When Execute is called, the Timebox creates a child AppDomain to hold a TimeboxRuntime object reference, and returns a proxy to it
The TimeboxRuntime object in the child AppDomain takes an Action as input to execute within the child domain
Timebox then creates a task to call the TimeboxRuntime proxy
The task is started (and the action execution starts), and the "main" thread waits for for as long as the given TimeSpan
After the given TimeSpan (or when the task completes), the child AppDomain is unloaded whether the Action was completed or not.
A TimeoutException is thrown if action times out, otherwise if action throws an exception, it is caught by the child AppDomain and returned for the calling AppDomain to throw
A downside is that your program will need elevated enough permissions to create an AppDomain.
Here is a sample program which demonstrates how it works (I believe you can copy-paste this, if you include the correct usings). I also created this gist if you are interested.
public class Program
{
public static void Main()
{
try
{
var timebox = new Timebox(TimeSpan.FromSeconds(1));
timebox.Execute(() =>
{
// do your thing
for (var i = 0; i < 1000; i++)
{
Console.WriteLine(i);
}
});
Console.WriteLine("Didn't Time Out");
}
catch (TimeoutException e)
{
Console.WriteLine("Timed Out");
// handle it
}
catch(Exception e)
{
Console.WriteLine("Another exception was thrown in your timeboxed function");
// handle it
}
Console.WriteLine("Program Finished");
Console.ReadLine();
}
}
public class Timebox
{
private readonly TimeSpan _ts;
public Timebox(TimeSpan ts)
{
_ts = ts;
}
public void Execute(Action func)
{
AppDomain childDomain = null;
try
{
// Construct and initialize settings for a second AppDomain. Perhaps some of
// this is unnecessary but perhaps not.
var domainSetup = new AppDomainSetup()
{
ApplicationBase = AppDomain.CurrentDomain.SetupInformation.ApplicationBase,
ConfigurationFile = AppDomain.CurrentDomain.SetupInformation.ConfigurationFile,
ApplicationName = AppDomain.CurrentDomain.SetupInformation.ApplicationName,
LoaderOptimization = LoaderOptimization.MultiDomainHost
};
// Create the child AppDomain
childDomain = AppDomain.CreateDomain("Timebox Domain", null, domainSetup);
// Create an instance of the timebox runtime child AppDomain
var timeboxRuntime = (ITimeboxRuntime)childDomain.CreateInstanceAndUnwrap(
typeof(TimeboxRuntime).Assembly.FullName, typeof(TimeboxRuntime).FullName);
// Start the runtime, by passing it the function we're timboxing
Exception ex = null;
var timeoutOccurred = true;
var task = new Task(() =>
{
ex = timeboxRuntime.Run(func);
timeoutOccurred = false;
});
// start task, and wait for the alloted timespan. If the method doesn't finish
// by then, then we kill the childDomain and throw a TimeoutException
task.Start();
task.Wait(_ts);
// if the timeout occurred then we throw the exception for the caller to handle.
if(timeoutOccurred)
{
throw new TimeoutException("The child domain timed out");
}
// If no timeout occurred, then throw whatever exception was thrown
// by our child AppDomain, so that calling code "sees" the exception
// thrown by the code that it passes in.
if(ex != null)
{
throw ex;
}
}
finally
{
// kill the child domain whether or not the function has completed
if(childDomain != null) AppDomain.Unload(childDomain);
}
}
// don't strictly need this, but I prefer having an interface point to the proxy
private interface ITimeboxRuntime
{
Exception Run(Action action);
}
// Need to derive from MarshalByRefObject... proxy is returned across AppDomain boundary.
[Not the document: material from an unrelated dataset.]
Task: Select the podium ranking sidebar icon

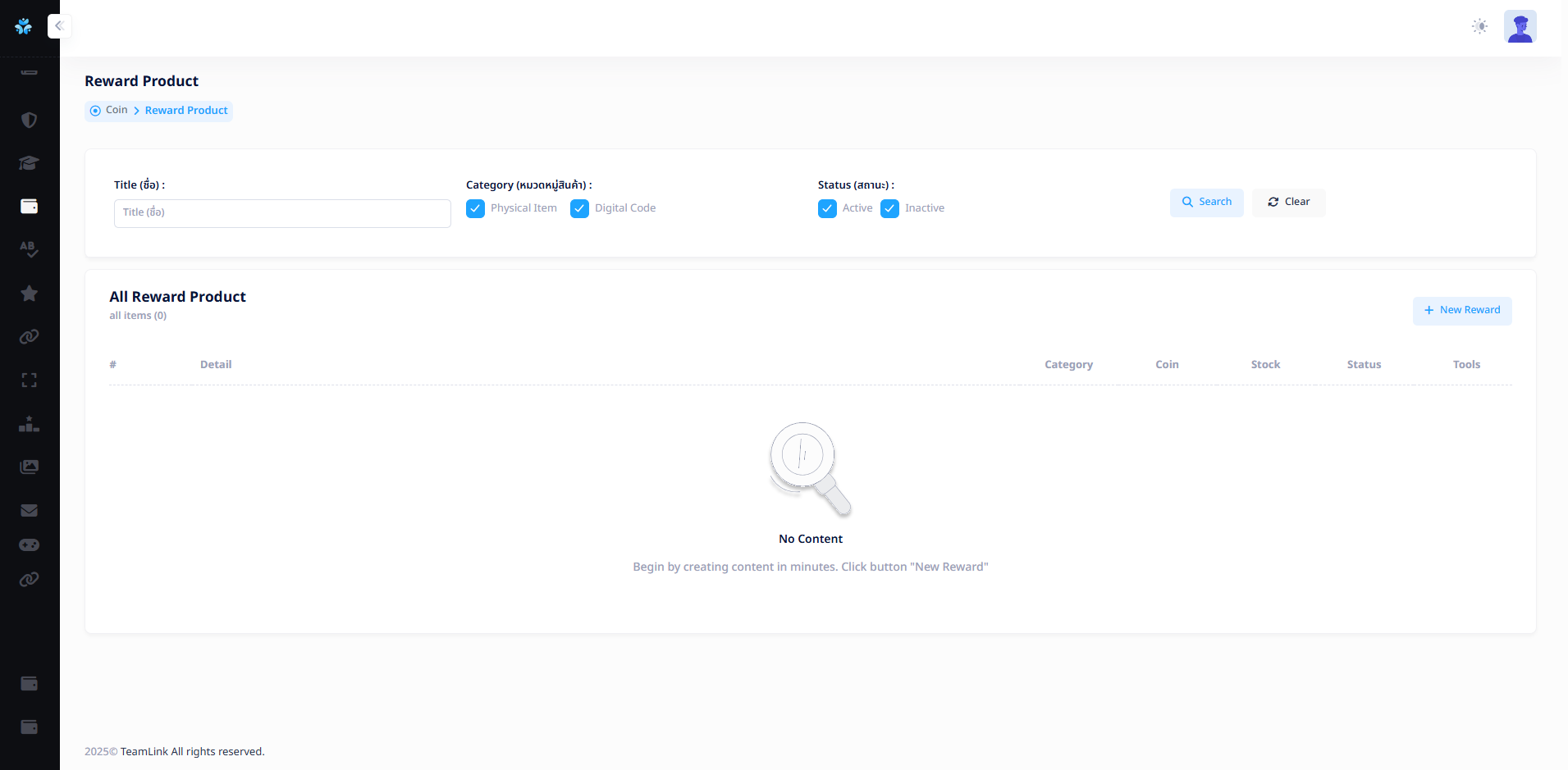Action: tap(29, 424)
private class TimeboxRuntime : MarshalByRefObject, ITimeboxRuntime
{
public Exception Run(Action action)
{
try
{
// Nike: just do it!
action();
}
catch(Exception e)
{
// return the exception to be thrown in the calling AppDomain
return e;
}
return null;
}
}
}
EDIT:
The reason I went with an AppDomain instead of Threads or Tasks only, is because there is no bullet proof way for terminating Threads or Tasks for arbitrary code [1][2][3]. An AppDomain, for your requirements, seemed like the best approach to me.
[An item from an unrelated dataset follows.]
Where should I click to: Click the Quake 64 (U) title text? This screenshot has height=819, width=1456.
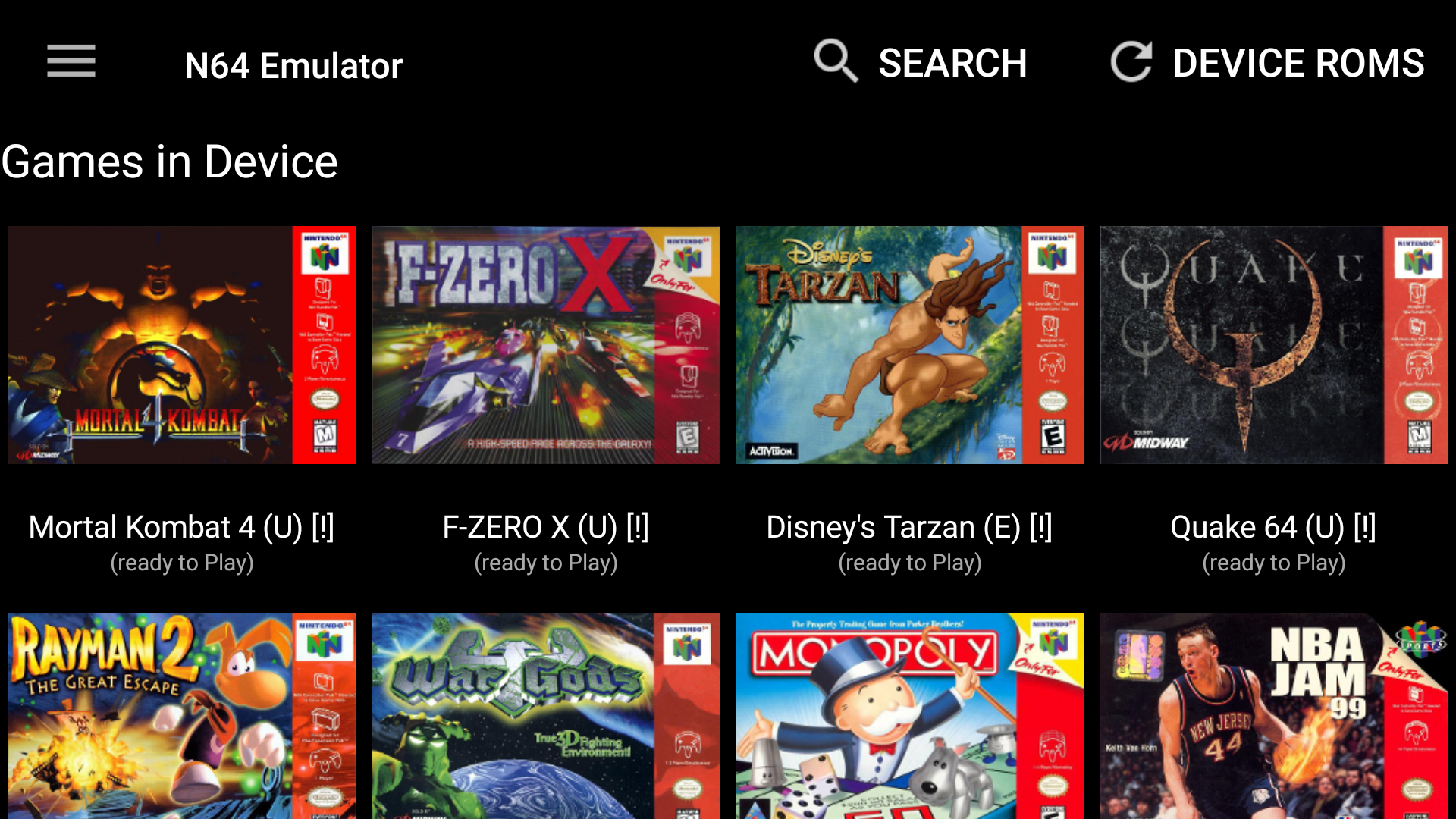click(1274, 527)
Here's an async implementation of timeouts:
...
private readonly semaphore = new SemaphoreSlim(1,1);
...
// total time allowed here is 100ms
var tokenSource = new CancellationTokenSource(100);
try{
await WorkMethod(parameters, tokenSource.Token); // work
} catch (OperationCancelledException ocx){
// gracefully handle cancellations:
label.Text = "Operation timed out";
}
...
public async Task WorkMethod(object prm, CancellationToken ct){
try{
await sem.WaitAsync(ct); // equivalent to lock(object){...}
// synchronized work,
// call tokenSource.Token.ThrowIfCancellationRequested() or
// check tokenSource.IsCancellationRequested in long-running blocks
// and pass ct to other tasks, such as async HTTP or stream operations
} finally {
sem.Release();
}
}
NOT that I advise it, but you could pass the tokenSource instead of its Token into WorkMethod and periodically do tokenSource.CancelAfter(200) to add more time if you're certain you're not at a spot that can be dead-locked (waiting on an HTTP call) but I think that would be an esoteric approach to multithreading.
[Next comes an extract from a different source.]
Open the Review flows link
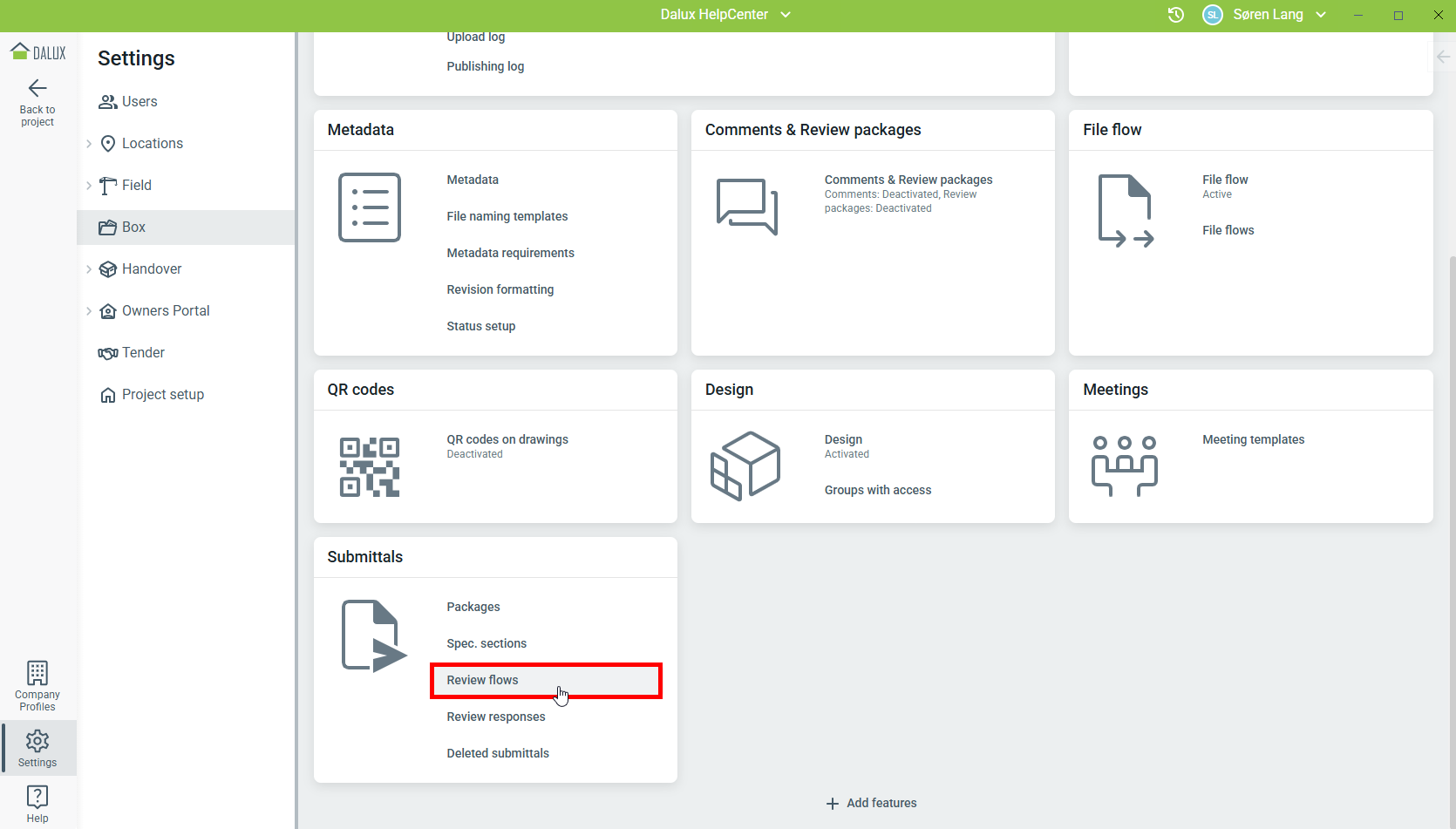The height and width of the screenshot is (829, 1456). pos(483,680)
Instead your threads should be as fast as possible (minimum IO) and one thread can serialize the resources (producer) while others process a queue (consumers) if you need to deal with IO multithreading (say file compression, downloads etc) and avoid deadlock possibility altogether.
I really liked the visual idea of a using statement. However, that is not a viable solution. Why? Well, a sub-thread (the object/thread/timer within the using statement) cannot disrupt the main thread and inject an exception, thus causing it to stop what it was doing and jump to the nearest try/catch. That's what it all boils down to. The more I sat and worked with this, the more that came to light.
In short, it can't be done the way I wanted to do it.
However, I've taken Pieter's approach and mangled my code a bit. It does introduce some readability issues, but I've tried to mitigate them with comments and such.
public void MyMethod( ... )
{
...
// Placeholder for thread to kill if the action times out.
Thread threadToKill = null;
Action wrappedAction = () =>
{
// Take note of the action's thread. We may need to kill it later.
threadToKill = Thread.CurrentThread;
...
/* DO STUFF HERE */
...
};
// Now, execute the action. We'll deal with the action timeouts below.
IAsyncResult result = wrappedAction.BeginInvoke(null, null);
// Set the timeout to 10 minutes.
if (result.AsyncWaitHandle.WaitOne(10 * 60 * 1000))
{
// Everything was successful. Just clean up the invoke and get out.
wrappedAction.EndInvoke(result);
}
else
{
// We have timed out. We need to abort the thread!!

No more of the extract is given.